Pretty little boxes. They can be great to organize our stuff. Boxes of different sizes, colors and patterns. Categorizing and sorting can bring peace, comfort, and satisfaction. But sometimes, I find it paralyzing. 

I start sorting things by time of my life – a blue box for childhood memories, a floral box for high school, and a checkered box for college. But wait, should I instead be sorting by content? Should all old journals go in the blue box, letters and cards in the floral, and photos in the checkered?  Or maybe all school things should go into the blue one, all church things into the floral, and family things into the checkered? There are so many different categories, often overlapping.

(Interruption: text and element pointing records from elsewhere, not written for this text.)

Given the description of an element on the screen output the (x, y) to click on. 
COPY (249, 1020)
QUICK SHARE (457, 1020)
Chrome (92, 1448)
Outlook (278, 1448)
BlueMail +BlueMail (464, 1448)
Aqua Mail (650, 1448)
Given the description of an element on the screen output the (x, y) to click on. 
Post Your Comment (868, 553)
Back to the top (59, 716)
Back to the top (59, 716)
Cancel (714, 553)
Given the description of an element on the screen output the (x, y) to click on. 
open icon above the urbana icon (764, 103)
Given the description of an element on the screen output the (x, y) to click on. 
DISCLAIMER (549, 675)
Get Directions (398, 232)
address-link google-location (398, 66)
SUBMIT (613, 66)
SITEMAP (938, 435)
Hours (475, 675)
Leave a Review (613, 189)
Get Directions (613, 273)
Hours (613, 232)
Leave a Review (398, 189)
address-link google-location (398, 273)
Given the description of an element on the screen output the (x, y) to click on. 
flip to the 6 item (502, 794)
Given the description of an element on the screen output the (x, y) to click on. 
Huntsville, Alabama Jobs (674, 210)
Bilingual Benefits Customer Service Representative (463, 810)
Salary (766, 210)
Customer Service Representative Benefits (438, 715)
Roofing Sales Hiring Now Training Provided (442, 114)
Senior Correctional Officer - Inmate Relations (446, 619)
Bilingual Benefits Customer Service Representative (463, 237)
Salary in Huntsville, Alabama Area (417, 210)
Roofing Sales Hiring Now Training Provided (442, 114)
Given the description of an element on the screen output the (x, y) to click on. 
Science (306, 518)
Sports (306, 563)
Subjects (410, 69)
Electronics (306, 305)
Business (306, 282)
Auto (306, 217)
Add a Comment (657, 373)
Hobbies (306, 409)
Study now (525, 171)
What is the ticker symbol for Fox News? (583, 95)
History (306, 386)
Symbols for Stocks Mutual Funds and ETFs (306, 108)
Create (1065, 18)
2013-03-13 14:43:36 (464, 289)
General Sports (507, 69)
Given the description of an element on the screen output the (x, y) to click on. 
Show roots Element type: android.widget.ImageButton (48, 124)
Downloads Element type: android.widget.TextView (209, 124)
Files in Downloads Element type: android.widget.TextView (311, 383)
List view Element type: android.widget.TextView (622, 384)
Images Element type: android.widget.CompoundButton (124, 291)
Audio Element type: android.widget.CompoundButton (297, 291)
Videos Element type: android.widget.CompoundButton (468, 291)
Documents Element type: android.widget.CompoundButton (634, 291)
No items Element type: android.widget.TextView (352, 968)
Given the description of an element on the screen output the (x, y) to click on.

My mind struggles to choose just one way to sort them. Because of this, my boxes of memories contain a mishmash of things, including old high school papers mixed in with my children’s old school photos. 

And this has me thinking, how often do we try to put other people and ourselves into these same pretty little boxes? Shoving them into categories they don’t quite fit into. As a woman, I have often felt the suffocation of boxes created based on gender. I am a girl who loves science and math, who doesn’t wear makeup and doesn’t really care much about decorating. I don’t fit neatly into the boxes the evangelical church has created based on gender which I am reminded of in sermons and small group studies. 

But I am far from alone in not fitting into the pretty little boxes. We all do this to one another. 

Our friend from college who supports Trump but also supports immigrants’ rights. Or our friend from church who votes for a Democrat but is pro-life. The but is the problem here. We have categories that are overlapping, and yet, we try to keep them in one box. It doesn’t work that way. I can want a single-payer health care system, love Jesus, support immigrants, and be pro-life. My friend can want a fully privatized health care system, love Jesus, support immigrants, and support reasonable gun control. We need to stop trying to shove one another into pretty little boxes. Instead, we need allow others to be who they are.